Change 85233 had a related patch set uploaded by Anomie: Improve wfEscapeWikiText, part 2 https://gerrit.wikimedia.org/r/85233
Change 85234 had a related patch set uploaded by Anomie: Improve mw.text.nowiki, part 2 https://gerrit.wikimedia.org/r/85234
Change 85233 merged by jenkins-bot: Improve wfEscapeWikiText, part 2 https://gerrit.wikimedia.org/r/85233
Change 85234 merged by jenkins-bot: Improve mw.text.nowiki, part 2 https://gerrit.wikimedia.org/r/85234
Changes merged. They should be deployed to WMF wikis with 1.22wmf19, see https://www.mediawiki.org/wiki/MediaWiki_1.22/Roadmap for the schedule.

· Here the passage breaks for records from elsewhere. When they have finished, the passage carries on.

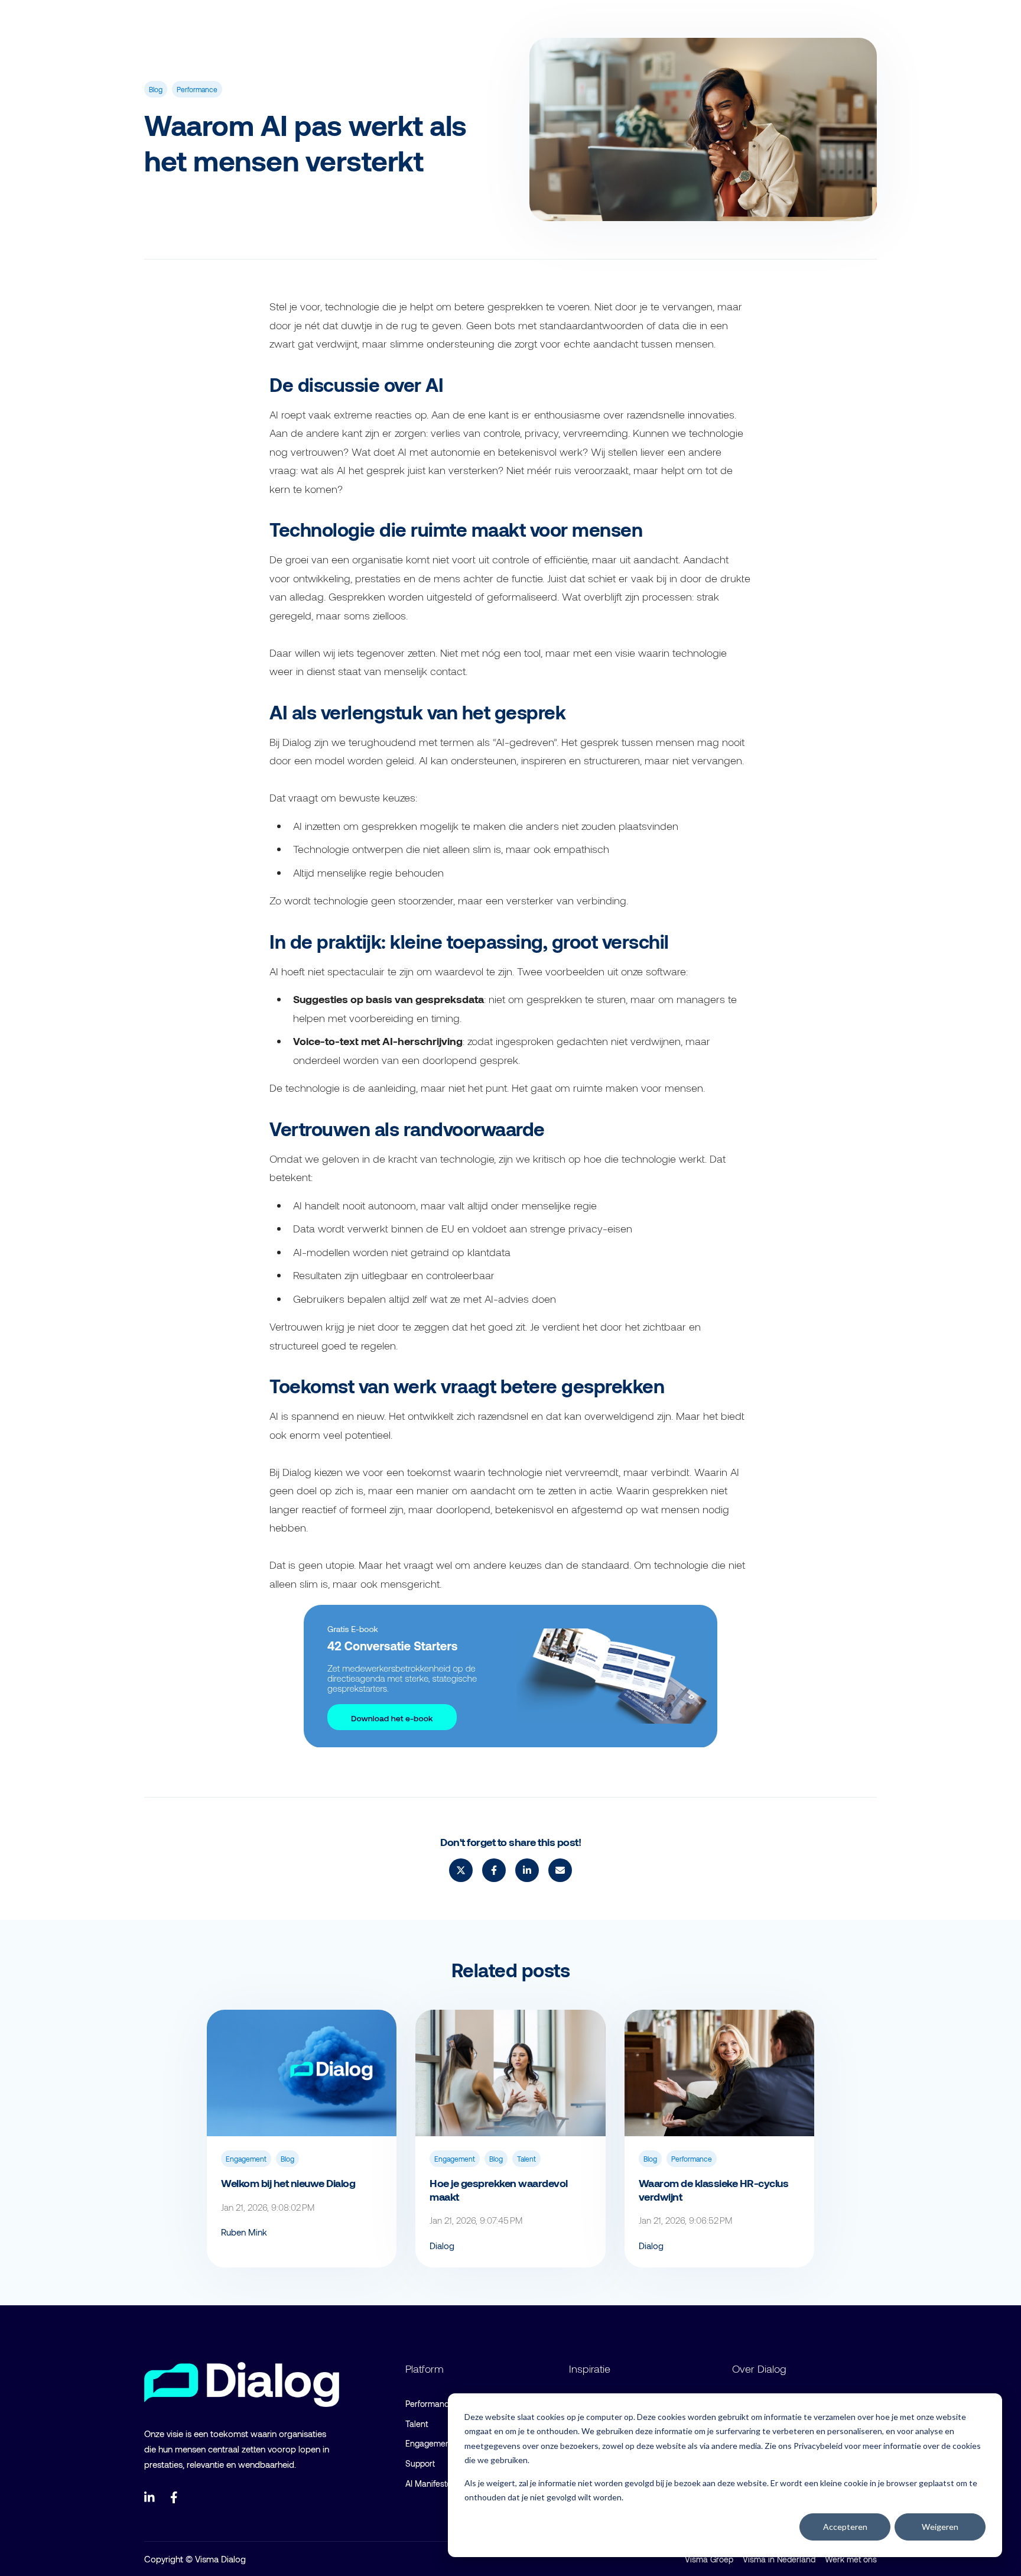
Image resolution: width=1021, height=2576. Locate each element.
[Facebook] (176, 2497)
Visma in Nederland (779, 2559)
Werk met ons (851, 2559)
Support (420, 2463)
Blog (155, 89)
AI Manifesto (428, 2483)
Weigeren (940, 2527)
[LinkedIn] (150, 2497)
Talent (526, 2159)
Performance (197, 89)
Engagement (246, 2159)
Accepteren (845, 2527)
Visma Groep (709, 2559)
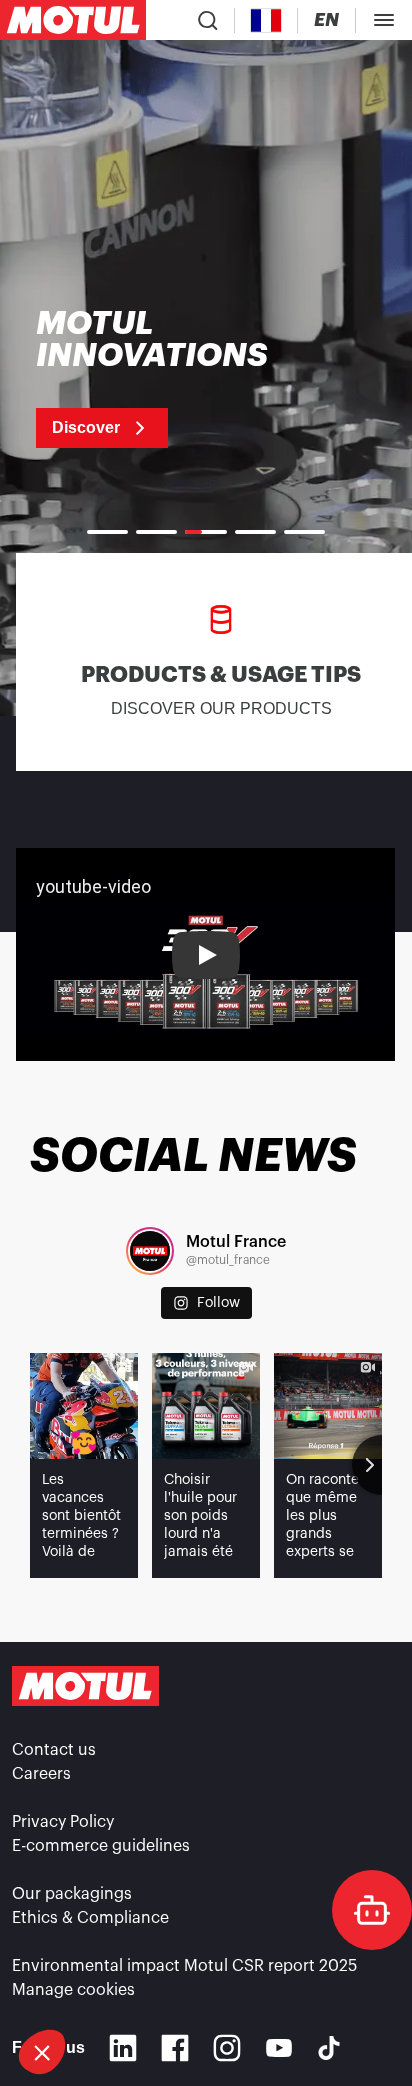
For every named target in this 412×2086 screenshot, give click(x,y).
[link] (177, 378)
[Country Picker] (266, 20)
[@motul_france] (150, 1251)
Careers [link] (41, 1774)
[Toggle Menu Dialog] (384, 20)
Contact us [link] (54, 1750)
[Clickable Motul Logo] (73, 20)
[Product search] (208, 20)
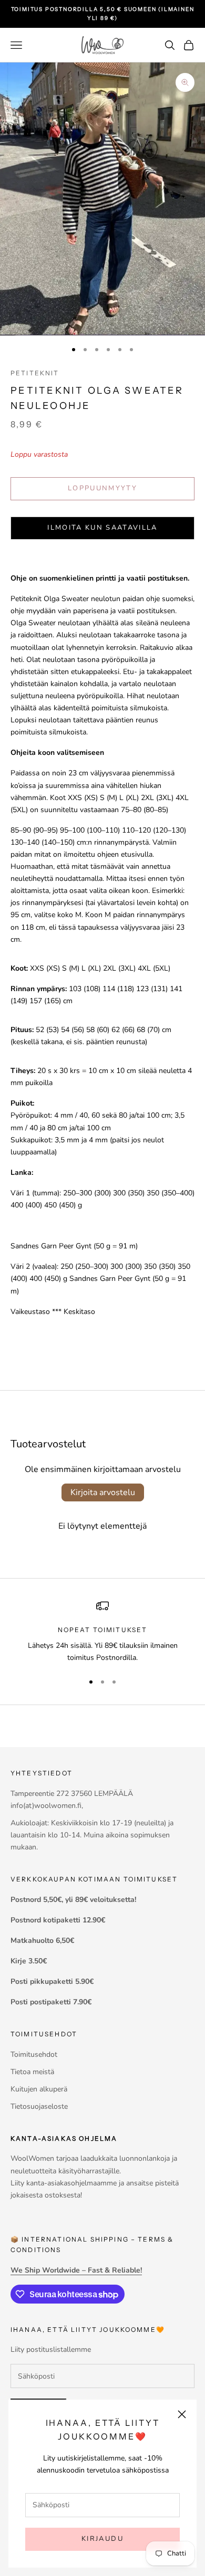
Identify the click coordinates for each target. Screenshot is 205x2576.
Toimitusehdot (34, 2054)
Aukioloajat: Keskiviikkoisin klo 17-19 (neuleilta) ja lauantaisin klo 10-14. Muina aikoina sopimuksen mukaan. (92, 1835)
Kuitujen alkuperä (39, 2089)
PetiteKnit (35, 373)
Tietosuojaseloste (39, 2106)
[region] (102, 1632)
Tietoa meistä (32, 2072)
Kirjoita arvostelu (102, 1492)
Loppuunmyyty (102, 488)
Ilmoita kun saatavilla (102, 527)
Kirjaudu (102, 2538)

Change 95420 had a related patch set uploaded by MarkAHershberger: Improve mw.text.nowiki https://gerrit.wikimedia.org/r/95420
Change 95421 had a related patch set uploaded by MarkAHershberger: Improve mw.text.nowiki, part 2 https://gerrit.wikimedia.org/r/95421
Change 95421 abandoned by MarkAHershberger: Improve mw.text.nowiki, part 2 https://gerrit.wikimedia.org/r/95421
Change 95420 abandoned by MarkAHershberger: Improve mw.text.nowiki https://gerrit.wikimedia.org/r/95420
No open patches to review here (backport patches got abandoned), hence restting status to RESOLVED FIXED. Backport_to_Stable flag might be set to "-" by hexmode.